As shown in the table, in the case of unigrams, the best performance results were obtained using L1-normalized logistic regression with the IDF transformation. This regression model produced the best classifier with 10-fold CV as well as with LOO experiments. Figure 3 shows the learning curve for this best empirical classification model for both types of validation. The learning curve represents the prediction accuracy (percentage of correct results) vs. the training set size (number of training examples) and it is useful to see whether the machine learning classifier is suffering from bias or overfitting. The learning curve shows changes in the learning rate as more documents were added to our corpus. For its calculation, we ran several experiments increasing the size of the training set incrementally —creating a 10% training set and 90% test set from the original dataset, then successively reducing the test set until it comprised only 5% of the overall dataset—, and plotted the accuracy as a function of the cardinality of the training set. For the gradual incrementation of the training set size, in the Advanced Mode of the Weka Experimenter, we used the CrossValidationResultProducer (for varying the number of instances a classifier is trained on) in conjunction with the LearningRateResultProducer (to generate the learning curve results). The learning curve in Figure 3 tends to increase as we add more training examples. This does indeed suggest that the selected algorithm is learning with experience, showing that it is adequately reflecting the pattern of the data set without undue over- or under-fitting.

Figure 3

Learning curve for L1-regularized logistic regression in the case of unigrams with IDF transformation.

On the other hand, Figure 4 shows the ROC curve for a subset of the tested classifiers, including those classification models with the best values for the Area Under the Curve (AUC) measure. The AUC, as an overall threshold-independent statistic to compare classifier performance, indicates the ability of the classifier to distinguish between the nano and non-nano classes. In addition, Cohen's Kappa statistics [80] for these binary models are given in Table 3. This coefficient measures the reliability of the results reflecting the number of correct results obtained by the classifier not by chance. In the case of the L1-LogReg classifier with IDF transformation, we obtained a value of 0.91 for the kappa statistic, which is close to 1, thus suggesting a high confidence in the reliability of the classifier.

Figure 4

ROC curve for the best classification models resulting from the LOO validation (ranking based on the AUC obtained for each classifier).

Table 3

Kappa statistic for the best classification models resulting from the Leave-One-Out validation.
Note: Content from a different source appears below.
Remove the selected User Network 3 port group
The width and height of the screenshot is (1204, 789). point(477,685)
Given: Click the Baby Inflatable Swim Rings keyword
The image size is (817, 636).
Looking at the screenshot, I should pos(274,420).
Classifier	Kappa coefficient
L1-Logistic Regression IDF	0.91
L1-Logistic Regression Frequencies	0.864
L1-Logistic Regression Binary Occurrences	0.832
SVM Linear Normalized TFIDF	0.826
L1-Logistic Regression TFIDF	0.824
SVM Linear IDF	0.816

A comprehensive comparison between the different classification algorithms shows that while SVM-based methods offer good precision results, CT classification is outperformed in most cases by an approach based on logistic regression classifiers, specifically by those using the L1-norm penalty. At the same time, logistic regression has the substantial advantage of producing sparse models, which can be efficiently implemented.
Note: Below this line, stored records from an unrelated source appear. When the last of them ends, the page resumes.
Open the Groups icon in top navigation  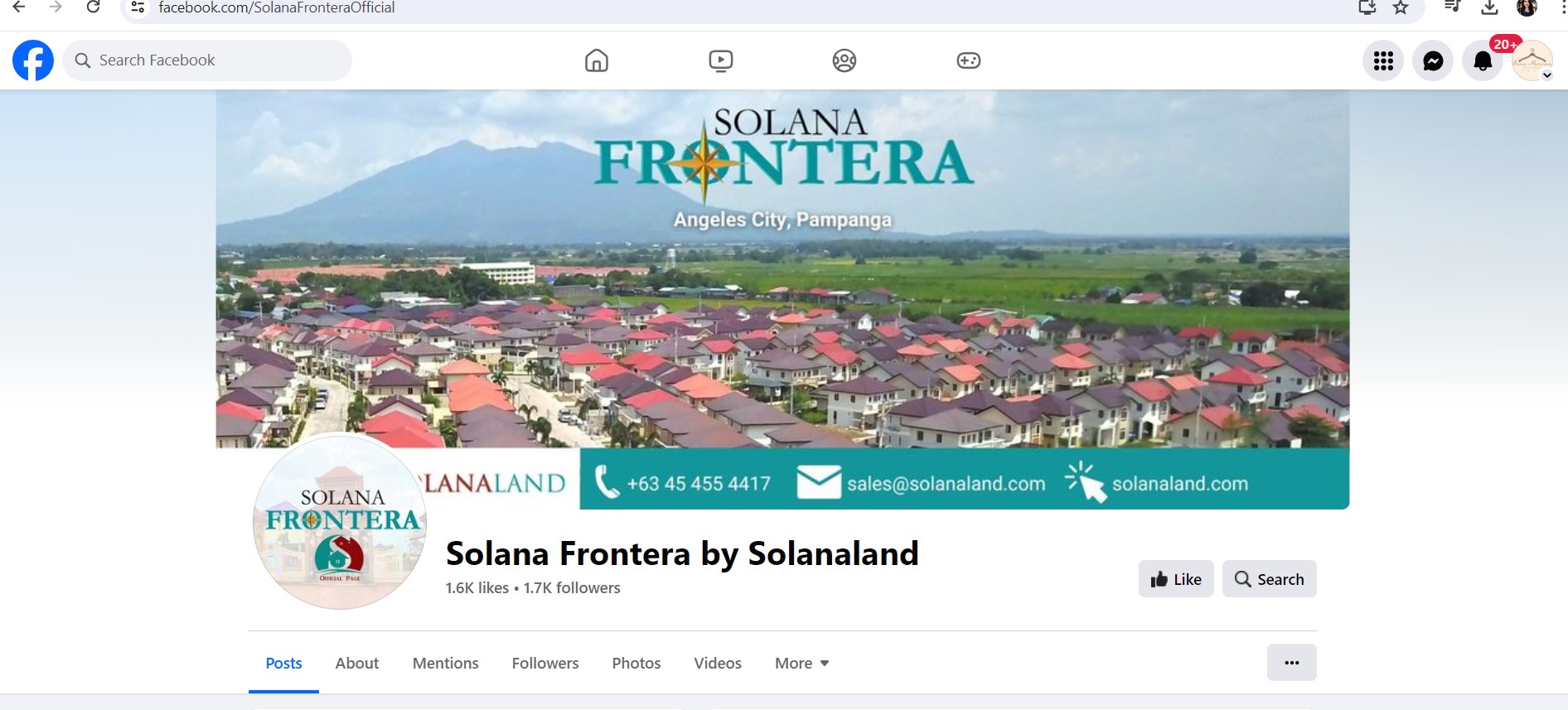(844, 60)
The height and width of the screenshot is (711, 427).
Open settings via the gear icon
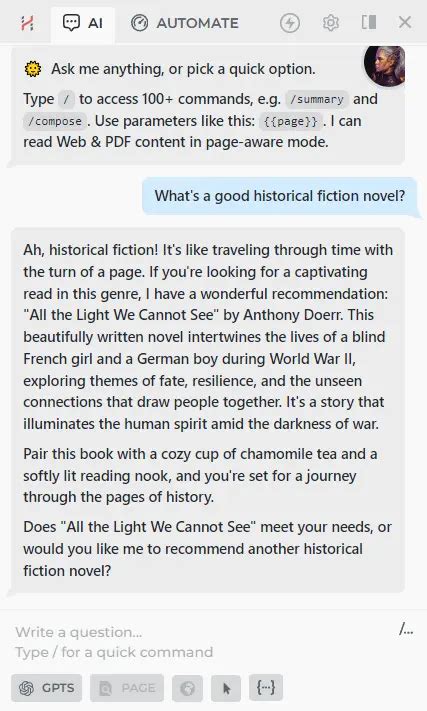330,23
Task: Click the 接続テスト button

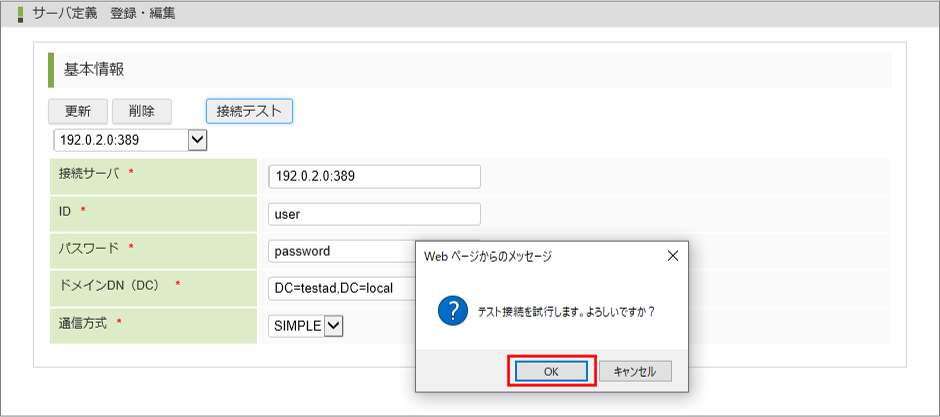Action: [249, 111]
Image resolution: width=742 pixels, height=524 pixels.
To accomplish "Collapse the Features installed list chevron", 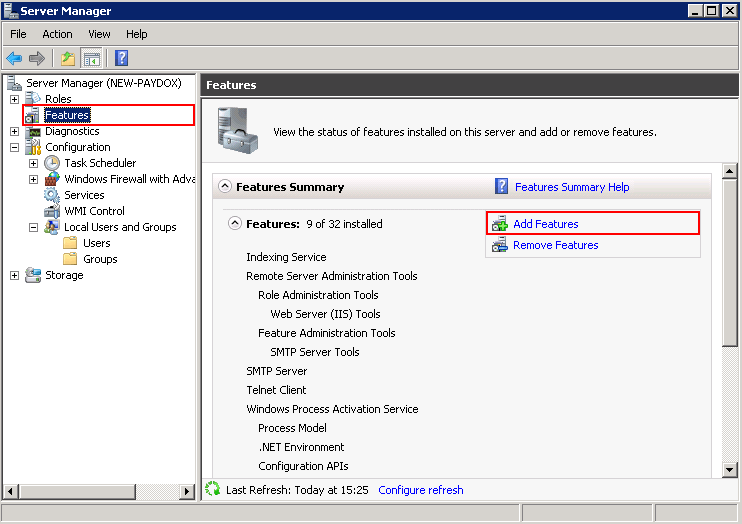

In the case of regularized logistic regression, L1-regularized logistic regression yields consistently higher performance than L2-regularized logistic regression. As reported elsewhere [81], while numerical stability is provided by L2-regularization, L1-regularization yields sparse models and tends to provide better performance for input datasets that include non-discriminating features. In fact, by applying L1-regularized logistic regression we carry out a feature selection process, which considerably improves the results. Finally, when catalyzed by a stochastic gradient descent algorithm, logistic regression eventually outperforms other state-of-the-art algorithms, such as SVM.

For SVM-based models, the linear kernel implementation yielded the best results in most cases. However, we found the SVM polynomial classifier to perform better with normalized datasets. This can be explained due to the fact that SMO implementation we used for the polynomial kernel SVM notably augments its performance with small numeric attributes [73] —i.e. when data is normalized. Conversely, the SVM polynomial kernel offers low performance results when applying the IDF transformation and, more concretely, the TFIDF transformation to non-normalized datasets. This indicates that, in this case, we may be using a too complex algorithm for training our model: the polynomial kernel model contains more information about the training data, but it causes overfitting and does not generalize well to new data. This problem is avoided by normalizing the input data sets, using the normalized versions of IDF and TFIDF, as shown in Figures S3 to S5 in the Supporting Information. Hence, we have smaller values for the features, which correspond to a simpler (smoother) hypothesis that may be easier to generalize to unseen data. Although this regularization prevents overfitting, we can conclude that a simpler model, such as the linear kernel, is more suitable in this case, due to its lower computational cost.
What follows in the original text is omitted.